▶ **WHAT THE EXERCISE ASKS**
Below is some material. Repeat the part that starts with the line containing "You are a computer-use agent." and runs to the end of the material, word for word, with no pictures.

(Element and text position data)
—————

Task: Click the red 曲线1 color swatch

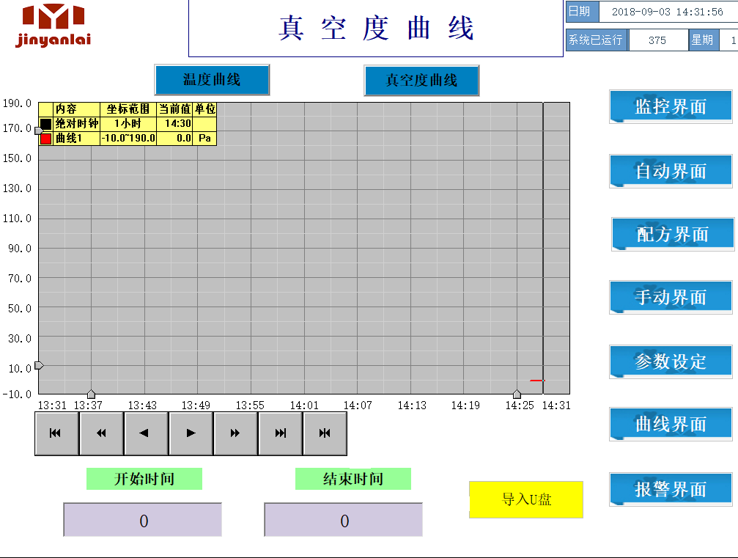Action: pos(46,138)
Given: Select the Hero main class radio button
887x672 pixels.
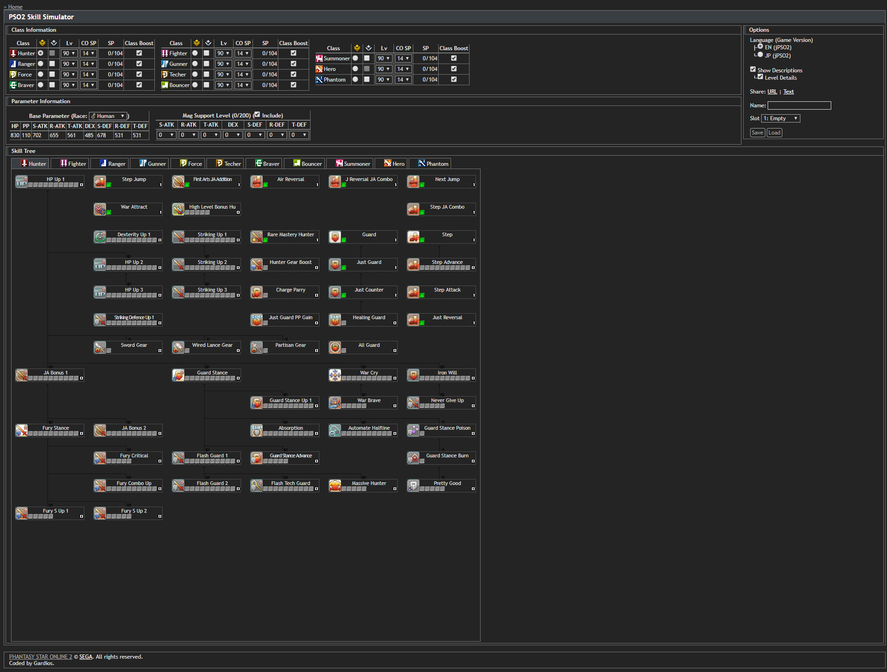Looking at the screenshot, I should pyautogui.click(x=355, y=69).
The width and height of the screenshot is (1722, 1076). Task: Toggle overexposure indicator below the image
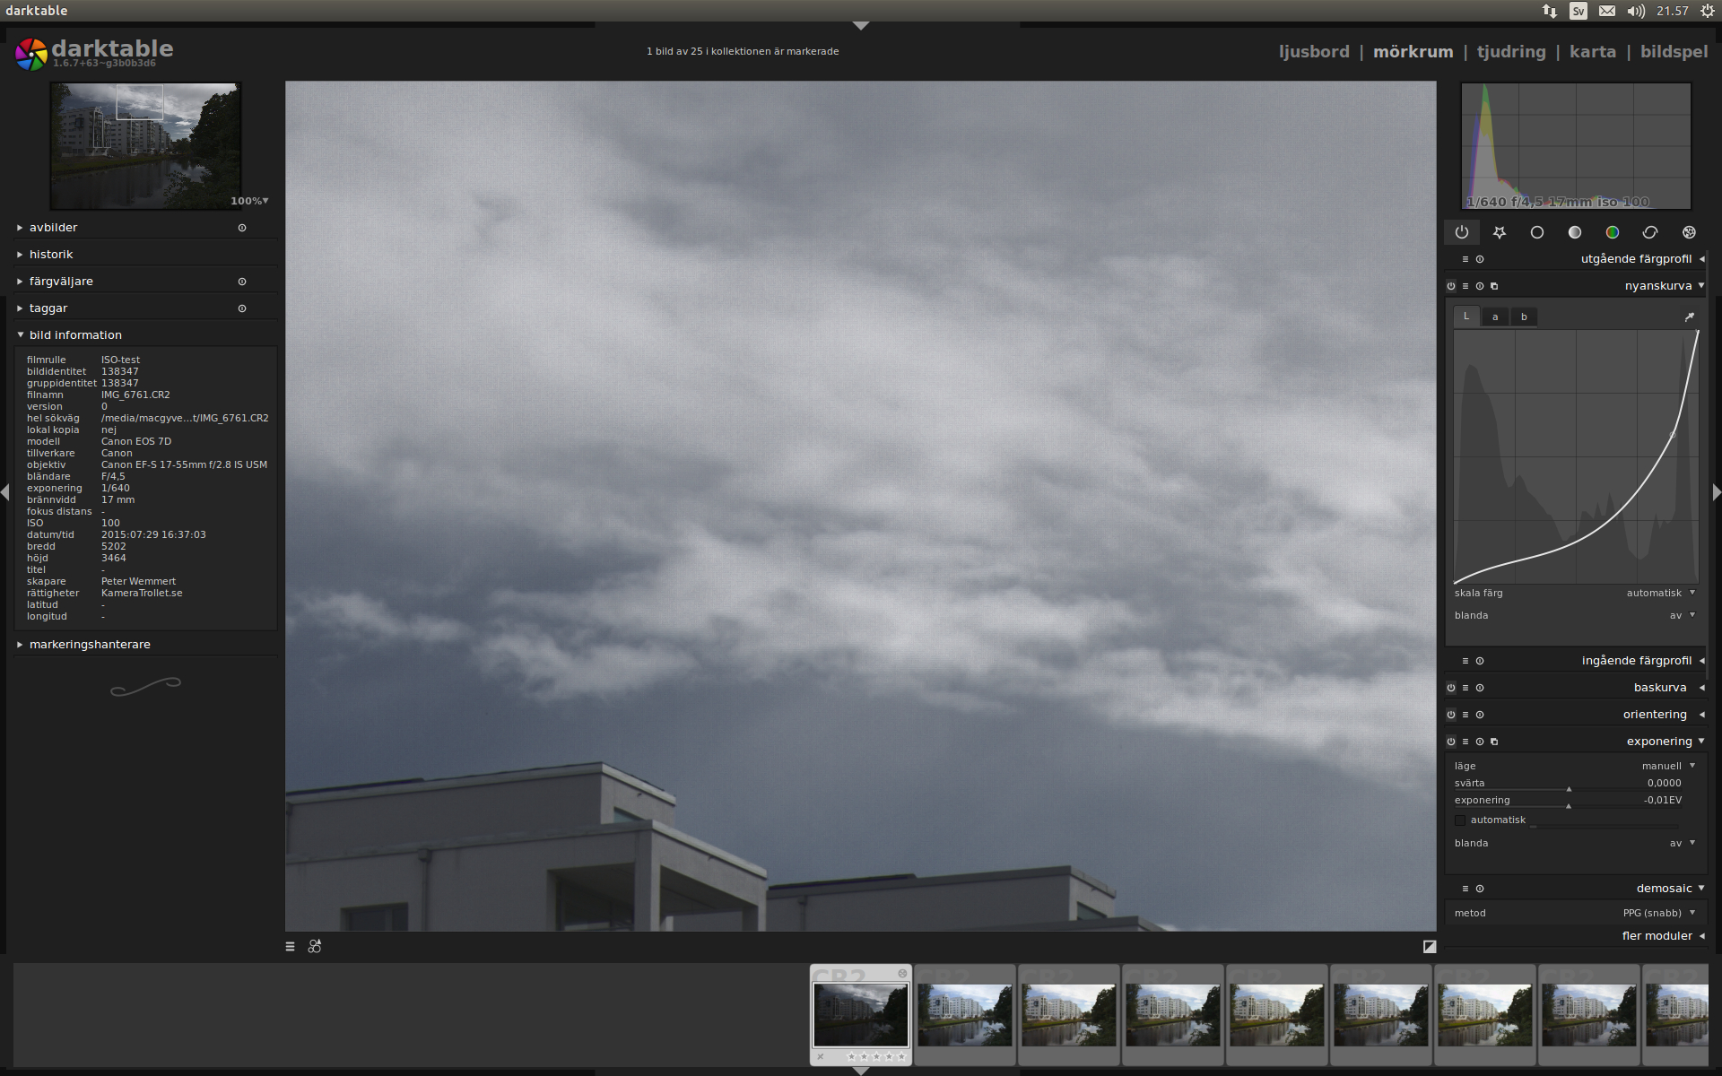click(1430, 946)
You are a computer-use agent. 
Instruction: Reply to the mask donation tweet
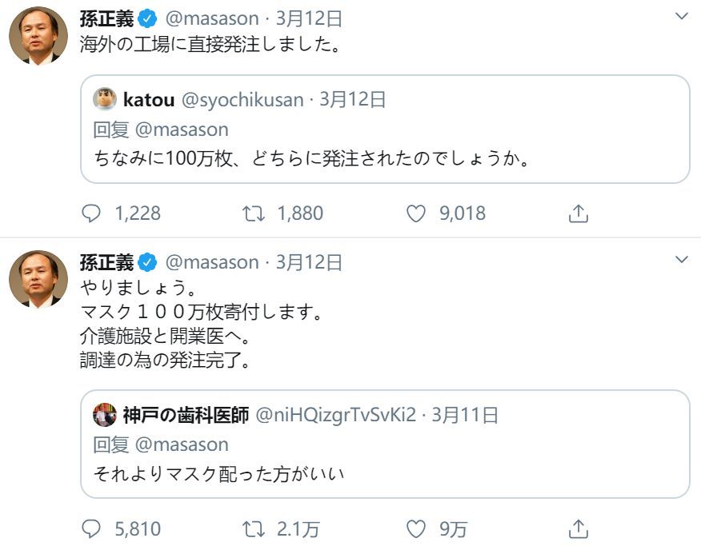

—————

▶ **THE RESULT**
You are a computer-use agent. 
Instruction: Reply to the mask donation tweet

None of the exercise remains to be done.